Everyone eats. It's true, right? Have you seen a hungry person today? Someone who didn't eat?
I was homeless for about four years. Much of that time I ate food that was provided by the various altruistic folks who either ran homeless "feeds" as we called them, or just left their leftover dinners and lunches out on a newspaper box.
BTW, thank you. In a very real way, anything I ever accomplish will be due to you. Rock on.
While out there, and it is out, I noticed that we fell into two main overlapping groups: mental/emotional issue sufferers and nomads.
Now the nomads are pretty cool. They are "homeless" by choice, although usually they do not, in fact, have a home in the conventionally accepted sense, so they will only rarely contest the name.
They're mostly either young kids and adults, runaways and dropouts, or old timers on a groove, lifestyle on lock and no real reason to quite settle down yet.
Now your mental or emotional (what "or"? It's always "and".) issues sufferers are a whole 'nother thing. You may not have this sort of thing where you are, but out here in California the mental hospitals and wards that cared for a lot of these folks simply shut down one day about twenty or thirty years ago. There was some reason, but it hardly matters now, but literally overnight the streets here were filled with, if you'll excuse me, "nuts".
These guys have generally either died or been locked up by now if they completely couldn't cut it out there, so the ones who are left can kinda sorta get by on their own, or in little enclaves. But it's like Victorian England in the time of Dickens out there. I'll go take some photos if you don't believe me. These guys need help.
One easy and most immediate way to make a huge impact on the lives of someone on the streets is simply to hand them something delicious and nutritious to eat. Then do it again the next day. Then repeat for at least a month or three, or until the patient is showing signs of improvement.
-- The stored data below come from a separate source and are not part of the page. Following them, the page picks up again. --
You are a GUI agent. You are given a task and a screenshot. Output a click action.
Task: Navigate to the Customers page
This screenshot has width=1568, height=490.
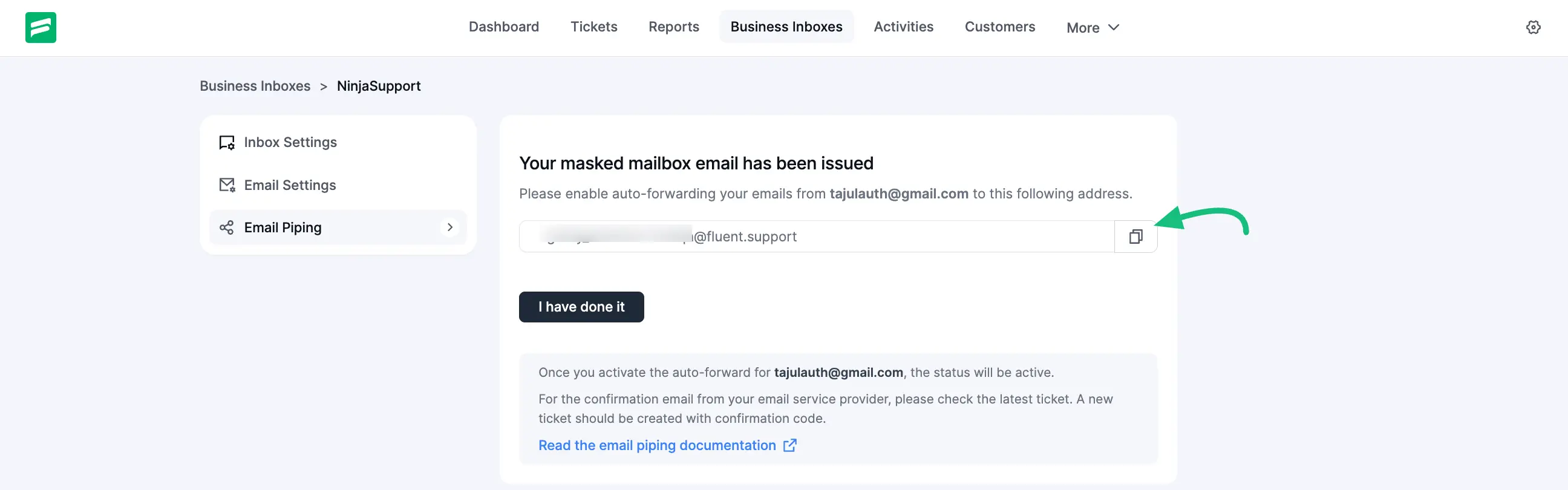(x=999, y=27)
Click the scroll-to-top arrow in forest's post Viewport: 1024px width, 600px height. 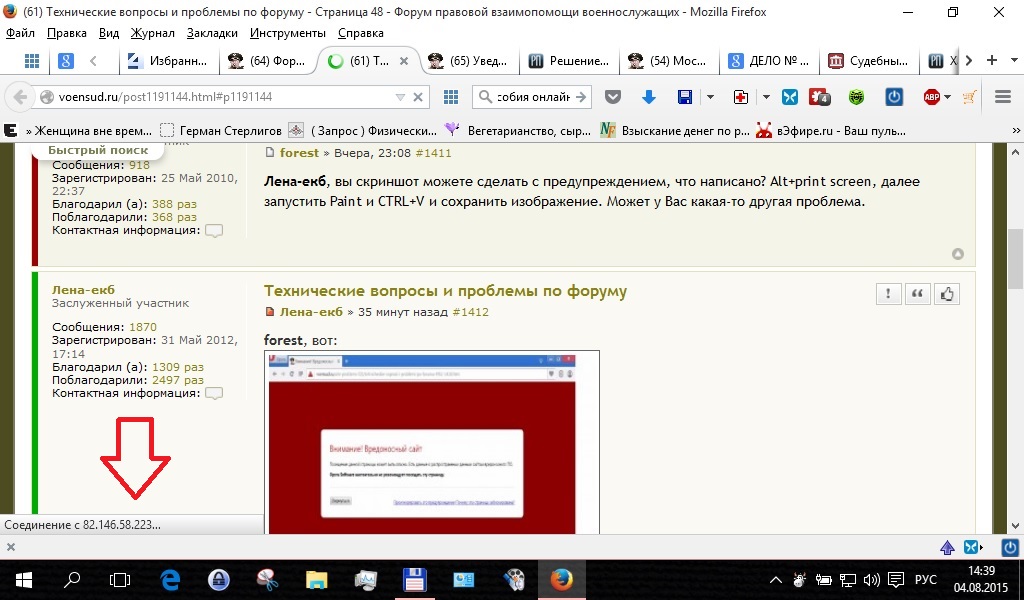click(958, 254)
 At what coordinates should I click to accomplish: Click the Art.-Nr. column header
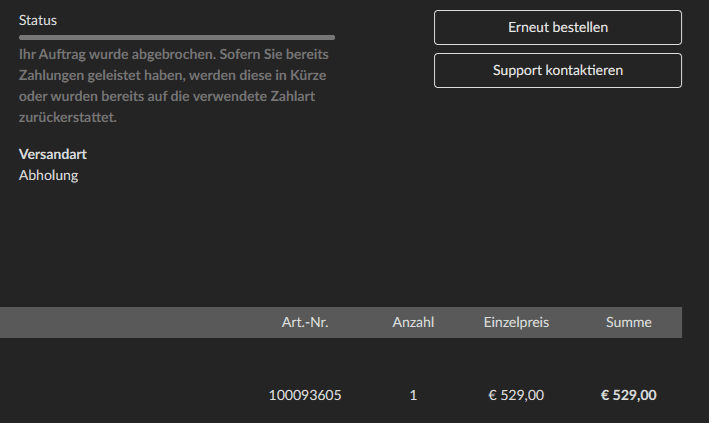pyautogui.click(x=305, y=323)
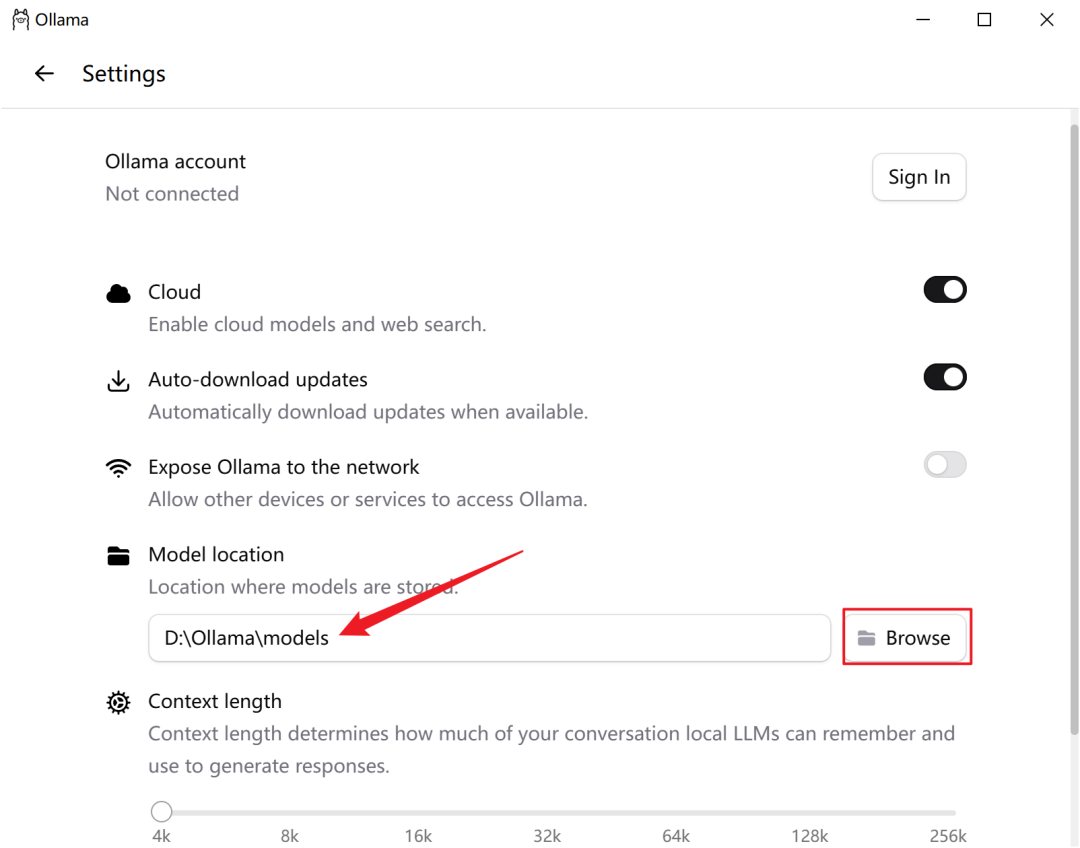Set context length slider to 128k
The width and height of the screenshot is (1080, 848).
810,812
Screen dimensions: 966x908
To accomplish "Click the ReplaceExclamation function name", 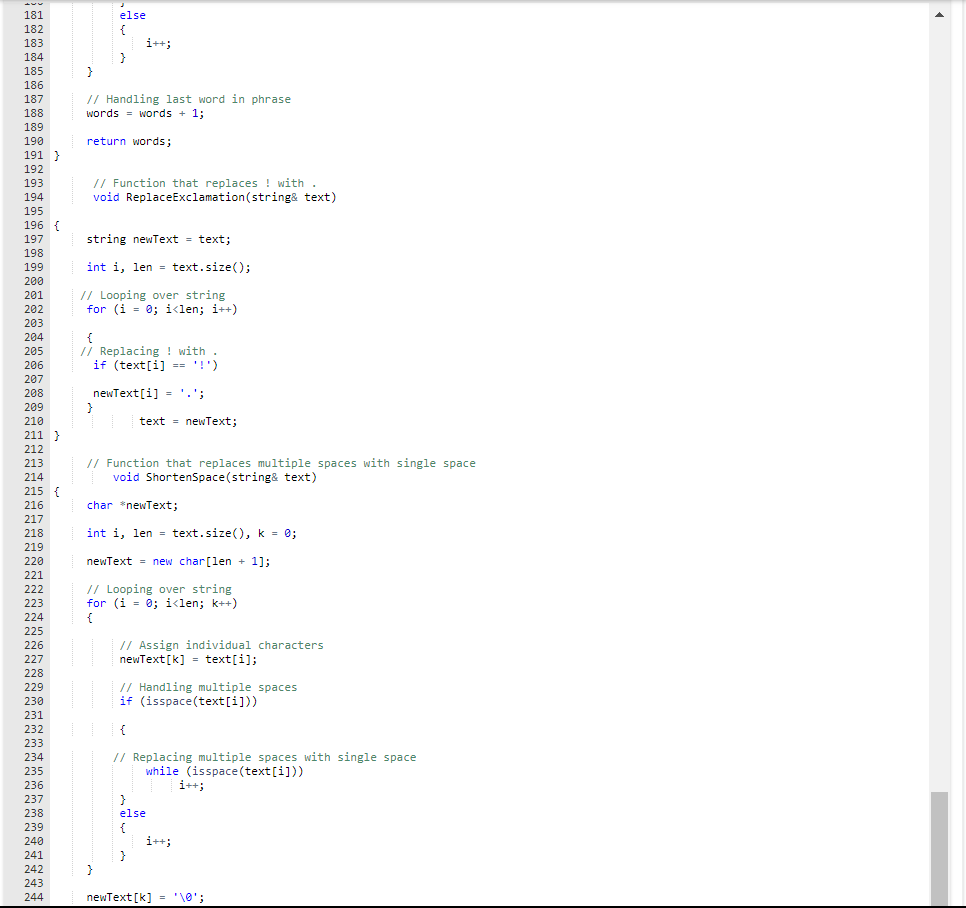I will pos(185,197).
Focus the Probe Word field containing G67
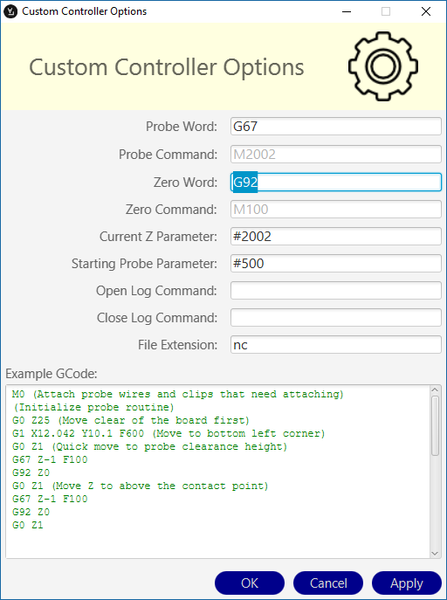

You may think that's cute, but ask the fellas at the Seattle House! The first thing I did when I decided to stay was go to the store and drop a chunk on healthly produce. Then I took it back home, cooked it, and put it in front of them.
They say hunger makes the best seasoning and they tell no lies.
So the nomads need good cheap-or-free healthy food readily available, and the poor outdoors out patients need basic food for life because they can't fend well enough for themselves.
When I say food, I feel I should point out that I mean "Organic, Sustainable, Humane" Humane implies vegan, or at least vegan plus dairy, honey... what can be got in harmonious symbiosis.
For it to be food something has to be organically grown, using methods that can be sustained for millions of years or more, invalving ahimsa, non-violence, no harm to animals of any kind.
To have enough food for them, of this quality, my thesis is that it has to be surplus from Permie farms, so they must be selling enough produce to keep themselves running and overproduce enough to feed local petite-fiscal friends and neighbors.
Promoting Permaculture Food Parks
Xerblin is about computer aided living. "What do you want your computer to do for you?" One button per function you want to perform with aid of your computer.
This button would be, say, "Plan menu".
It helps you create a healthy tailored menu, with "taps" into online databases of recipes and cooking and culinary communities and so on.
It also taps into another group of databases and communities, the food growers. Since you're planning your menu in advance, you'll know your grocery needs in advance, yes? Give that information to your friendly neighborhood primary food producers and they can adjust their growing and delivery cycles with the aid of sophisticated computerized models.
We'll call it "Cybercapitolacommunisticalblooie", it's cool.
With a handle on their demand, and a network to buffer unexpected fluctuations, growers can reduce expenses and operate much more efficiently. You may think efficiency would preclude surpluses that could be distributed to the poor, but in Permaculture abundance and "return of surpluses to the community" and features of the methodology. They are built in to the design system inextricably.